Indonesia menutup FIFA Match Day dengan kemenangan tipis 1-0 atas Mozambik di Stadion Utama Gelora Bung Karno (SUGBK), Jakarta, Selasa (9/6/2026). Gol tunggal kemenangan dicetak Ole Romeny. Hasil itu melengkapi kemenangan meyakinkan 3-0 atas Oman yang diraih beberapa hari sebelumnya.
Dalam konferensi pers usai pertandingan, Herdman menilai dua kemenangan beruntun tersebut memiliki arti penting bagi perkembangan Timnas Indonesia. Ia menyatakan bahwa momentum positif seperti ini sudah cukup lama tidak dirasakan skuad Garuda.
“Untuk perkembangan tim, kami selalu berbicara tentang momentum. Dua kemenangan beruntun ini sangat penting,” ujar Herdman.
Pelatih asal Inggris itu mengingatkan bahwa terakhir kali Indonesia meraih dua kemenangan beruntun terjadi pada Maret 2024 saat masih ditangani Shin Tae-yong. Ketika itu, Indonesia sukses menumbangkan Vietnam dua kali dalam lanjutan Kualifikasi Piala Dunia 2026.
Menurut Herdman, pencapaian kali ini terasa lebih spesial karena diraih saat menghadapi dua tim yang memiliki peringkat FIFA lebih baik dibanding Indonesia. “Kami belum pernah melakukannya sejak 2024, apalagi melawan dua tim yang peringkatnya lebih tinggi dari kami. Sekarang kami memiliki momentum,” katanya.

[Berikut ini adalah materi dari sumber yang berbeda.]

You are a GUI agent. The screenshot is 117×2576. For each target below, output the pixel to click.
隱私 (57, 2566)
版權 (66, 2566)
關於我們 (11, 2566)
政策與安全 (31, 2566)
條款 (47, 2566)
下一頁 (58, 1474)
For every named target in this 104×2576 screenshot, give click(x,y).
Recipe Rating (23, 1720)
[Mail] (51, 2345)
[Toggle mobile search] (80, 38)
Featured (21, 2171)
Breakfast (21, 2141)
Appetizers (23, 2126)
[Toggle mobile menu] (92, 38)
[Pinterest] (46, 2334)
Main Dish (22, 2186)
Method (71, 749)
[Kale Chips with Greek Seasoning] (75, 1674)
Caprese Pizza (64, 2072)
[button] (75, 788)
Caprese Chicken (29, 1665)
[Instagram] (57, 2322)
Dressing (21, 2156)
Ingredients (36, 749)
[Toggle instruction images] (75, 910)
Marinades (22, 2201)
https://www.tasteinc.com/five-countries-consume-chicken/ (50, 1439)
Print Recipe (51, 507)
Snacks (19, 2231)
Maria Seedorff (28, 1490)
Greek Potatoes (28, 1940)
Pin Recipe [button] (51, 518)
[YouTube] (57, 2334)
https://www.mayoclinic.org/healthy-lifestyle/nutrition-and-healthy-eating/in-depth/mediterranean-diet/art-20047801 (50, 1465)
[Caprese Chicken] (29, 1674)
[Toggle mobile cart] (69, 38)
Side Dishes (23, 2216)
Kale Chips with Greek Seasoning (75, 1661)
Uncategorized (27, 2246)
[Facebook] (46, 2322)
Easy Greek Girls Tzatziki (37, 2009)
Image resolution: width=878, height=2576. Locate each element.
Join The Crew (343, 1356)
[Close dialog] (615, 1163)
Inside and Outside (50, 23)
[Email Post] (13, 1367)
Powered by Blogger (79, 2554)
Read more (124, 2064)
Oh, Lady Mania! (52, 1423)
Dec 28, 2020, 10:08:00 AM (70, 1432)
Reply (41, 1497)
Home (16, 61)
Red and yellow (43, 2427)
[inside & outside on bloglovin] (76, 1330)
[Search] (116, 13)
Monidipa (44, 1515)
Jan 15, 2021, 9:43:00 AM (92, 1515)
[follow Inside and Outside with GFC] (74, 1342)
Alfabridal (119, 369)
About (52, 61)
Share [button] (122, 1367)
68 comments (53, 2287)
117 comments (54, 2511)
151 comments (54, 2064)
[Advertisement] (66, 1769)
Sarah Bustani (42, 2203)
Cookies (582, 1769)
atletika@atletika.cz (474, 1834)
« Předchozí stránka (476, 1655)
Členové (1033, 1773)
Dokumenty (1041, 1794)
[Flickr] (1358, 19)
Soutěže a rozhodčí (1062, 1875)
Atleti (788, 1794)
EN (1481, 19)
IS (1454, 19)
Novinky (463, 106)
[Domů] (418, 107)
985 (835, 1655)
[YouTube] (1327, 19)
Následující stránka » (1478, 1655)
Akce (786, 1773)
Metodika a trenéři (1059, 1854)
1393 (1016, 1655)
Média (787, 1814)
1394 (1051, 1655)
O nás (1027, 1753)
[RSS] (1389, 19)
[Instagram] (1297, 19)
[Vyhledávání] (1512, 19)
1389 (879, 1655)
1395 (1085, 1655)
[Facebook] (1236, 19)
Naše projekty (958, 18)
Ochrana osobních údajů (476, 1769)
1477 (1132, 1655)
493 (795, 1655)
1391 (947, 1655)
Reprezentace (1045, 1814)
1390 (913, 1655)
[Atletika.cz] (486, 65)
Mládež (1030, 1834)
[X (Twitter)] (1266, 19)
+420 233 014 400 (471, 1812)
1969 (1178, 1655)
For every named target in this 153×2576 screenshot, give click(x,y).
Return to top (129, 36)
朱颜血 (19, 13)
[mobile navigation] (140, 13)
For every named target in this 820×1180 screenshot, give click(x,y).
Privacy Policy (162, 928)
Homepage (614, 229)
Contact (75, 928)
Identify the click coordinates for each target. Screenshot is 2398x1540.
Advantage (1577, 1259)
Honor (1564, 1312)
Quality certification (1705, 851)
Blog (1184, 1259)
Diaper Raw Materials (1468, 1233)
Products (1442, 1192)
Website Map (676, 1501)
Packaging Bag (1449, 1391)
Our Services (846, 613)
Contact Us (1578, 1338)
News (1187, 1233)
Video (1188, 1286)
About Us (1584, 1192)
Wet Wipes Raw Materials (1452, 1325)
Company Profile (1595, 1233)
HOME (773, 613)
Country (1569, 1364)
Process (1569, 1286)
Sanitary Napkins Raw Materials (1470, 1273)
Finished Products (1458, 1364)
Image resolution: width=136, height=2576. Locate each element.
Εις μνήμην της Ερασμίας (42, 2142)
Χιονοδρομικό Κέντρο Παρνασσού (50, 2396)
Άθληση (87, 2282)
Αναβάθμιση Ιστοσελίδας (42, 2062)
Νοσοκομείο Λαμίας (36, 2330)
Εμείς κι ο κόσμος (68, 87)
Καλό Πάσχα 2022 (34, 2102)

Meski puas dengan hasil akhir, Herdman mengaku masih melihat sejumlah pekerjaan rumah yang harus dibenahi. Salah satunya adalah efektivitas penyelesaian akhir. Saat menghadapi Mozambik, Indonesia tercatat melepaskan 15 tembakan, namun hanya tiga yang mengarah tepat ke gawang.
Mantan pelatih Timnas Kanada itu juga mengapresiasi kemampuan anak asuhnya dalam menghadapi karakter permainan Mozambik yang mengandalkan transisi cepat. Menurut dia, pertandingan melawan tim-tim Afrika sering kali berlangsung terbuka dan sulit diprediksi.
“Saat menghadapi tim-tim Afrika, pertandingan biasanya berlangsung kacau. Jika Anda ikut terbawa ke dalam kekacauan itu, mereka akan menguasai permainan,” ujar Herdman.
Kini, fokus Herdman adalah menjaga performa tim agar tetap stabil hingga FIFA Match Day berikutnya pada September dan Oktober mendatang. Ia ingin kemenangan atas Oman dan Mozambik menjadi standar baru yang terus dipertahankan oleh Timnas Indonesia.